++++ THE DATA

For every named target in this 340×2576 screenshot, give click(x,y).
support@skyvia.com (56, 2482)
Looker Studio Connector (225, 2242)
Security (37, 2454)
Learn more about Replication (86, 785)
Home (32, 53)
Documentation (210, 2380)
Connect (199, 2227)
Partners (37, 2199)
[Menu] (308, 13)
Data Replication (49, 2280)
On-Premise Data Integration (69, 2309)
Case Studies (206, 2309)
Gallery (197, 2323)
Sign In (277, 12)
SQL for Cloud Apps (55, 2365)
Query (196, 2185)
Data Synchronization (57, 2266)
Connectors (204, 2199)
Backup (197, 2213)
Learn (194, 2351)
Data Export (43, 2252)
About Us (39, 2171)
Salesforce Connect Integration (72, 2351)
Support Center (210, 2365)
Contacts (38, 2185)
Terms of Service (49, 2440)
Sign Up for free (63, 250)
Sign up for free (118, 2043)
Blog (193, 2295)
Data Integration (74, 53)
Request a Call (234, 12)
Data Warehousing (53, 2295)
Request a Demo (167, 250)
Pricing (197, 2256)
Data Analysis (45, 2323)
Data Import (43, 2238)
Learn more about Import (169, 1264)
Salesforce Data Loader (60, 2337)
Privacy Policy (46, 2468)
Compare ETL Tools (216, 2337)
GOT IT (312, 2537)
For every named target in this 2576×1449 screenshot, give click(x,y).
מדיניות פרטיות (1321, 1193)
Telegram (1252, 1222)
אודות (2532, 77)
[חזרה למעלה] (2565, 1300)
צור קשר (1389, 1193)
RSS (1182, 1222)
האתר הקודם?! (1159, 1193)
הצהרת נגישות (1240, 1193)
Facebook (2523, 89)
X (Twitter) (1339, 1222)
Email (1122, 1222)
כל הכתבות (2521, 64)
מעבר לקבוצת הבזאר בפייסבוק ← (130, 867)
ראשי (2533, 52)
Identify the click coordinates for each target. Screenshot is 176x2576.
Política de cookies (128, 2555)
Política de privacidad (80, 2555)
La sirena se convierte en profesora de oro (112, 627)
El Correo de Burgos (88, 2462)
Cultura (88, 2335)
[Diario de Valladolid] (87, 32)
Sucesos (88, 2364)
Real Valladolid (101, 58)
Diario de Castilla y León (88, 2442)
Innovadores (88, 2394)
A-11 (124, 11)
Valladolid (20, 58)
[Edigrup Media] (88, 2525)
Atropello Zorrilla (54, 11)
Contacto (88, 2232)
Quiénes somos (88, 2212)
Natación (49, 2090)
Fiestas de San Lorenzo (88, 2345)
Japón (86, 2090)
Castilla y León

++++++++

WHAT THE TASK REQUIRES:
Reprint exactly, and only, the lines running from the one containing "Documentation (210, 2380)" through the last line of the listing above.

OUTPUT FOR THIS TASK:
Documentation (210, 2380)
Connect (199, 2227)
Partners (37, 2199)
[Menu] (308, 13)
Data Replication (49, 2280)
On-Premise Data Integration (69, 2309)
Case Studies (206, 2309)
Gallery (197, 2323)
Sign In (277, 12)
SQL for Cloud Apps (55, 2365)
Query (196, 2185)
Data Synchronization (57, 2266)
Connectors (204, 2199)
Backup (197, 2213)
Learn (194, 2351)
Data Export (43, 2252)
About Us (39, 2171)
Salesforce Connect Integration (72, 2351)
Support Center (210, 2365)
Contacts (38, 2185)
Terms of Service (49, 2440)
Sign Up for free (63, 250)
Sign up for free (118, 2043)
Blog (193, 2295)
Data Integration (74, 53)
Request a Call (234, 12)
Data Warehousing (53, 2295)
Request a Demo (167, 250)
Pricing (197, 2256)
Data Analysis (45, 2323)
Data Import (43, 2238)
Learn more about Import (169, 1264)
Salesforce Data Loader (60, 2337)
Privacy Policy (46, 2468)
Compare ETL Tools (216, 2337)
GOT IT (312, 2537)
For every named target in this 2576×1449 screenshot, give click(x,y).
מדיניות פרטיות (1321, 1193)
Telegram (1252, 1222)
אודות (2532, 77)
[חזרה למעלה] (2565, 1300)
צור קשר (1389, 1193)
RSS (1182, 1222)
האתר הקודם?! (1159, 1193)
הצהרת נגישות (1240, 1193)
Facebook (2523, 89)
X (Twitter) (1339, 1222)
Email (1122, 1222)
כל הכתבות (2521, 64)
מעבר לקבוצת הבזאר בפייסבוק ← (130, 867)
ראשי (2533, 52)
Identify the click coordinates for each target. Screenshot is 176x2576.
Política de cookies (128, 2555)
Política de privacidad (80, 2555)
La sirena se convierte en profesora de oro (112, 627)
El Correo de Burgos (88, 2462)
Cultura (88, 2335)
[Diario de Valladolid] (87, 32)
Sucesos (88, 2364)
Real Valladolid (101, 58)
Diario de Castilla y León (88, 2442)
Innovadores (88, 2394)
A-11 (124, 11)
Valladolid (20, 58)
[Edigrup Media] (88, 2525)
Atropello Zorrilla (54, 11)
Contacto (88, 2232)
Quiénes somos (88, 2212)
Natación (49, 2090)
Fiestas de San Lorenzo (88, 2345)
Japón (86, 2090)
Castilla y León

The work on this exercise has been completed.